The data

--

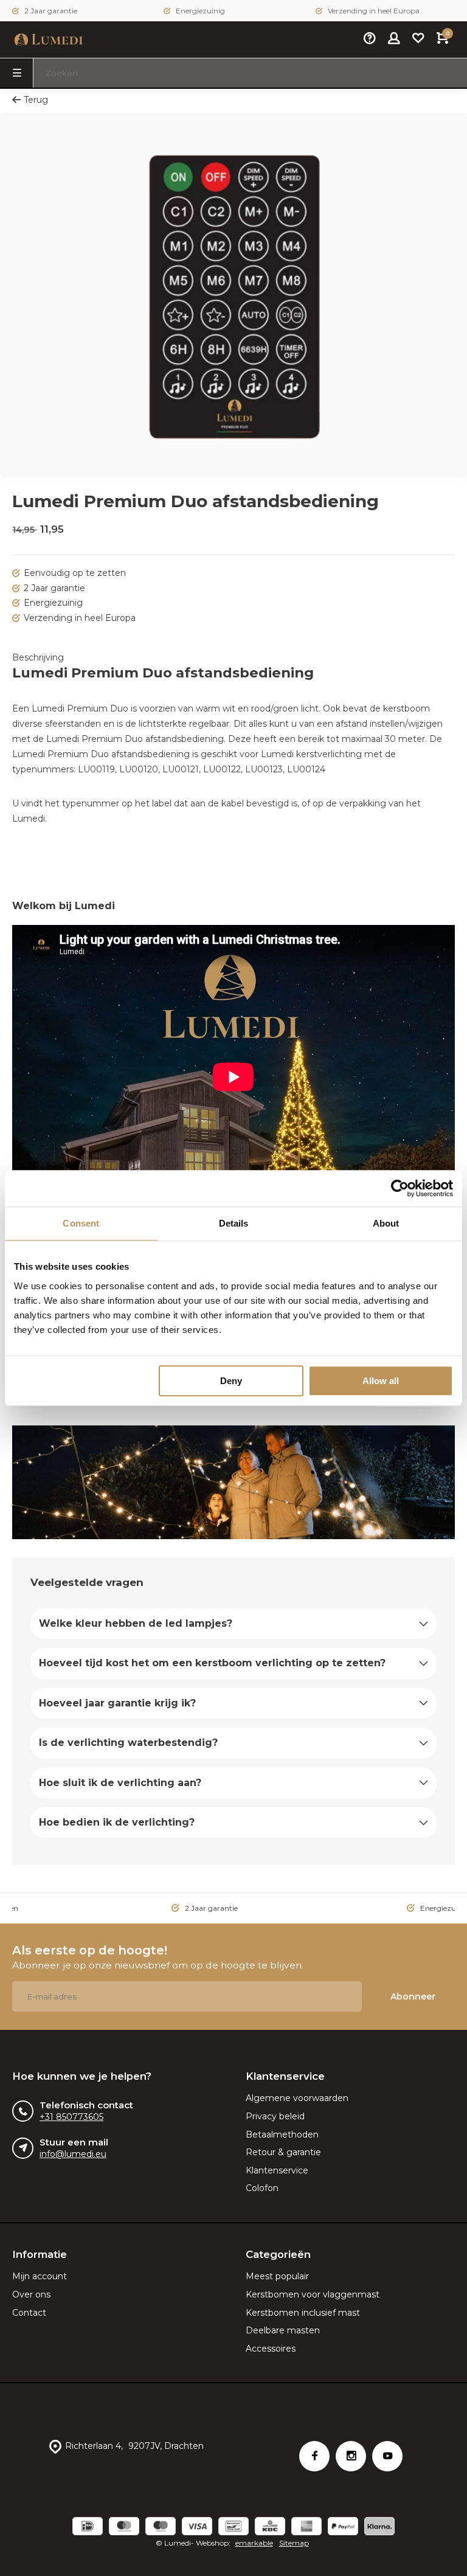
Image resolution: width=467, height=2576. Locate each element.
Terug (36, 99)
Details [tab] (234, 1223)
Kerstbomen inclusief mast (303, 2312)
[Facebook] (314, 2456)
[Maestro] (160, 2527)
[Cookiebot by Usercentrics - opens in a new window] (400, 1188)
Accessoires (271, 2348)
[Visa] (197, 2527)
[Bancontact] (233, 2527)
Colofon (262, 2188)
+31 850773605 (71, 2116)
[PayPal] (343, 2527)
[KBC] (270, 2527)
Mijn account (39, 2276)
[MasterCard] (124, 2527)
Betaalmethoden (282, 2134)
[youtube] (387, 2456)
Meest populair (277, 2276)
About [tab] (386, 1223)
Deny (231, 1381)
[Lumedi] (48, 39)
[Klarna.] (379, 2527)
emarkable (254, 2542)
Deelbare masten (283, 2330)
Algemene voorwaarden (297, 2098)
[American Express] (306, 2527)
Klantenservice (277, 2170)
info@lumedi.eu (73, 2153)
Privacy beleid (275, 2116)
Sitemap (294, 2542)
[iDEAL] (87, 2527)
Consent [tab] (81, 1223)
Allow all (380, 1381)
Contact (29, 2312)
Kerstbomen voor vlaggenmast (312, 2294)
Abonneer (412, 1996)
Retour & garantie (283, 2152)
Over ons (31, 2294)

--

Exercise goal
After locating the line containing "[Klarna.] (379, 2527)", write out that line and all remaining lines of the records exactly, with nothing added.

Written solution
[Klarna.] (379, 2527)
emarkable (254, 2542)
Deelbare masten (283, 2330)
Algemene voorwaarden (297, 2098)
[American Express] (306, 2527)
Klantenservice (277, 2170)
info@lumedi.eu (73, 2153)
Privacy beleid (275, 2116)
Sitemap (294, 2542)
[iDEAL] (87, 2527)
Consent [tab] (81, 1223)
Allow all (380, 1381)
Contact (29, 2312)
Kerstbomen voor vlaggenmast (312, 2294)
Abonneer (412, 1996)
Retour & garantie (283, 2152)
Over ons (31, 2294)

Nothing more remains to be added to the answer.